Forming a Lean Six Sigma Project Team
To tackle the problem, Janet formed a cross-functional Lean Six Sigma team of production engineers, quality assurance specialists, and machine operators. The team employed the DMAIC framework to drive improvements:
- Define: The team defined the project’s goals:
- Reduce product weight variation.
- Ensure all cans meet specification limits.
- Minimize overfilling to save material costs.
- Measure: The team collected fill weight data over several production cycles. Key metrics included:
- Average fill weight.
- Standard deviation of the fill weight.
- Percentage of cans outside specification limits.
- Analyze: The team conducted a root cause analysis using tools like fishbone diagrams and Pareto charts. They identified key contributors to the variation:
- Outdated filling equipment.
- Inconsistent raw material flow rates.
- Insufficient calibration of sensors and machinery.

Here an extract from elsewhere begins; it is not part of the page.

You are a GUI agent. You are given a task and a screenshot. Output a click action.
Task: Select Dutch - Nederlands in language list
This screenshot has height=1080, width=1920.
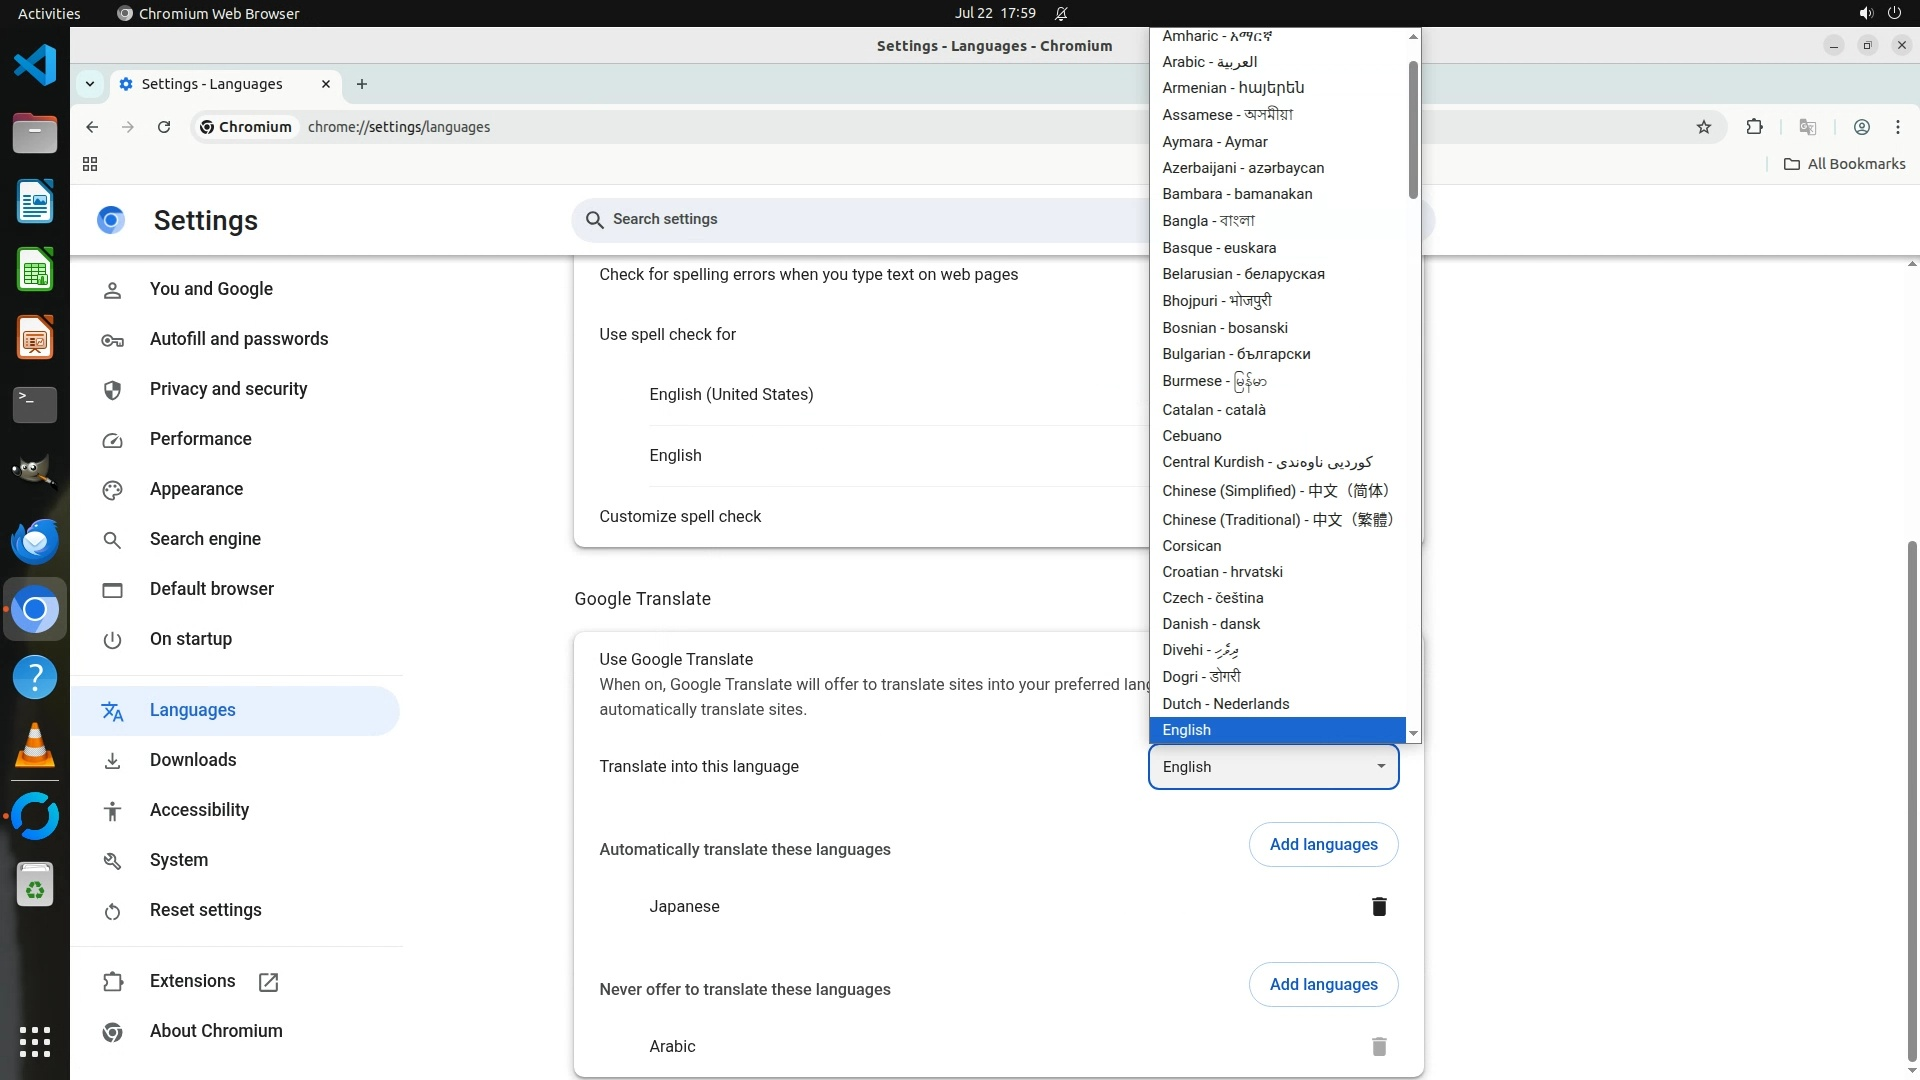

- Improve: The team implemented targeted solutions:
- Equipment Upgrades: Replaced outdated filling machines with advanced models featuring better precision.
- Sensor Calibration: Regularly calibrated sensors to ensure consistent weight measurements.
- Process Standardization: Established standard operating procedures (SOPs) for material flow rates and machine settings.
- Control: After implementing improvements, the team monitored the process to sustain gains. Control charts and automated alerts were used to detect and address deviations in real time.
Outcomes
The improvements led to significant changes in the production process:
- Reduced Variation: The standard deviation of the fill weight decreased, resulting in a tighter distribution of weights.
- Improved Cpk: The process capability index improved significantly, indicating a more consistent process well within specification limits.
- Eliminated Non-Conformance: No cans were underweight or overweight, eliminating recalls, scrap, and overfilling.
Shifting the Average Fill Weight
With the process stabilized, Janet recommended a reduction in the nominal (average) fill weight. This was possible because the reduced variation ensured that the product remained well within the specification limits even after lowering the average weight. This shift achieved:
- Material Savings: By lowering the average fill weight, the company saved over $2,500,000 annually in raw material costs.
- Elimination of Overfilling: No excess product was given away, preserving profit margins.
- Compliance Assurance: The reduced variation ensured every can met regulatory requirements, protecting the brand’s reputation.
See graph below for the process capability with reduced variation and shifted mean.
Summary of Outcomes
The Lean Six Sigma initiative led by Janet delivered remarkable results:
- Cost Savings: $2.5 million annual savings through material efficiency.
- Improved Process Capability: A higher Cpk indicated a robust process well within specification limits.
- Customer Satisfaction: Consistent product quality eliminated weight-related complaints and recalls.
- Operational Excellence: The production line became more efficient, reducing downtime and waste.
Wrap Up
This case study demonstrates the power of Lean Six Sigma in addressing critical production issues. By conducting a process capability study and reducing variation, Janet and her team optimized the filling process, leading to substantial cost savings and operational improvements. The integration of data-driven decision-making, cross-functional collaboration, and continuous monitoring ensured the company not only met but exceeded its quality and efficiency goals. This success highlights how Lean Six Sigma can drive profitability while maintaining compliance and customer satisfaction.